**Texto dado**.
Pero no dijo nada de la dignidad. Ni siquiera mencionó que, a veces, las diferencias eran oportunidades para hacer cosas nuevas, locas, inesperadas. Ella se iba a trabajar pasaditas las seis mientras yo sentía el frío en la nariz, que era lo único que me quedaba afuera de las frazadas. En las noches de invierno estaba prohibido moverse, porque el riesgo de destaparse era igual a helarse una mano o la punta del pie. A pesar del viento o de la lluvia, mi mamá salía cada mañana y cerraba la puerta del Fiat 1500 con un golpe seco. Yo me quedaba escuchando hasta que arrancaba el motor. Bueno, no siempre arrancaba. Esas veces la oía hablar con las vecinas madrugadoras (aun a las más viejas) para que dejaran las escobas a un lado y le dieran una mano para empujar.
Temprano, trabajaba en la Municipalidad. A la tarde era asistente social en una escuela de zona suburbana. Y si le quedaba algún hueco, vendía ollas Essen. Vida de mujer joven separada y con ganas de progresar. A mi hermana y a mí nos cuidaba la abuela.

**Ejercicio**. Copie íntegramente el texto anterior sobre la rutina de trabajo de la madre, sin alterar ningún carácter.

**Datos**.
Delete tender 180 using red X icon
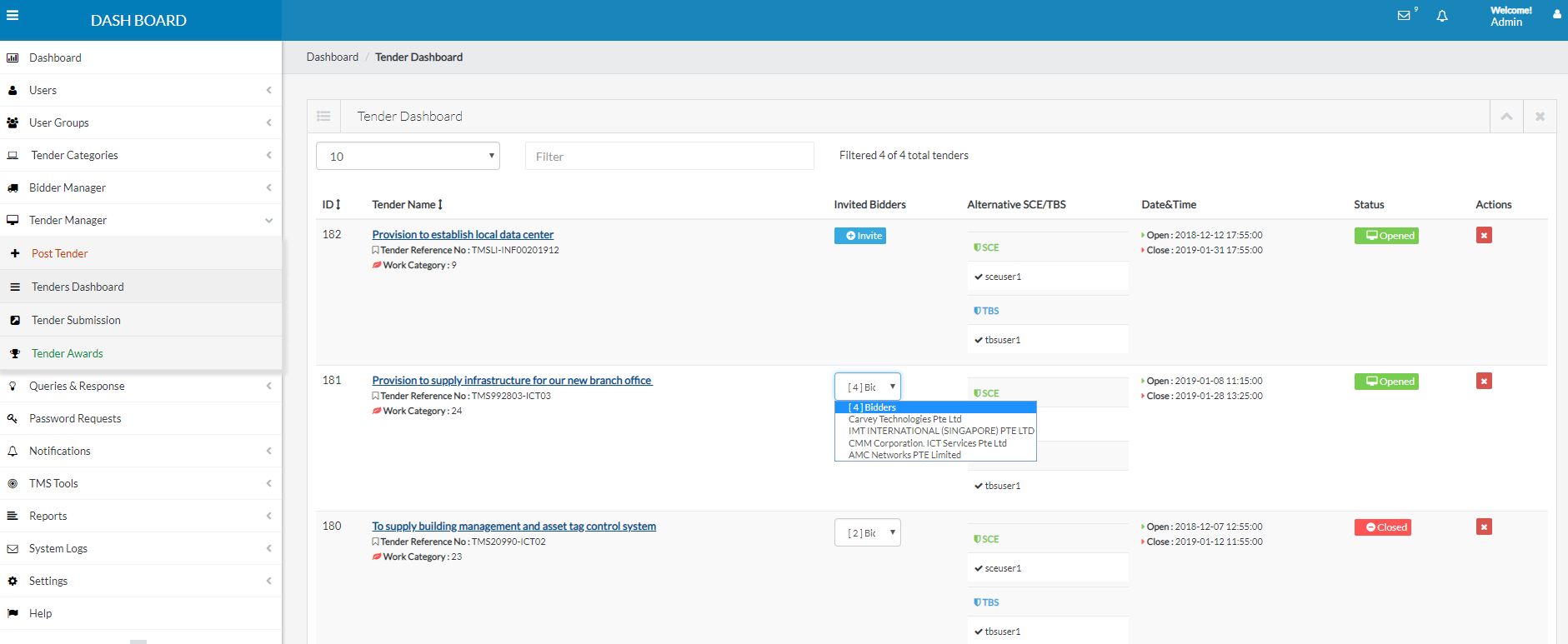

**Respuesta escrita**.
Pero no dijo nada de la dignidad. Ni siquiera mencionó que, a veces, las diferencias eran oportunidades para hacer cosas nuevas, locas, inesperadas. Ella se iba a trabajar pasaditas las seis mientras yo sentía el frío en la nariz, que era lo único que me quedaba afuera de las frazadas. En las noches de invierno estaba prohibido moverse, porque el riesgo de destaparse era igual a helarse una mano o la punta del pie. A pesar del viento o de la lluvia, mi mamá salía cada mañana y cerraba la puerta del Fiat 1500 con un golpe seco. Yo me quedaba escuchando hasta que arrancaba el motor. Bueno, no siempre arrancaba. Esas veces la oía hablar con las vecinas madrugadoras (aun a las más viejas) para que dejaran las escobas a un lado y le dieran una mano para empujar.
Temprano, trabajaba en la Municipalidad. A la tarde era asistente social en una escuela de zona suburbana. Y si le quedaba algún hueco, vendía ollas Essen. Vida de mujer joven separada y con ganas de progresar. A mi hermana y a mí nos cuidaba la abuela.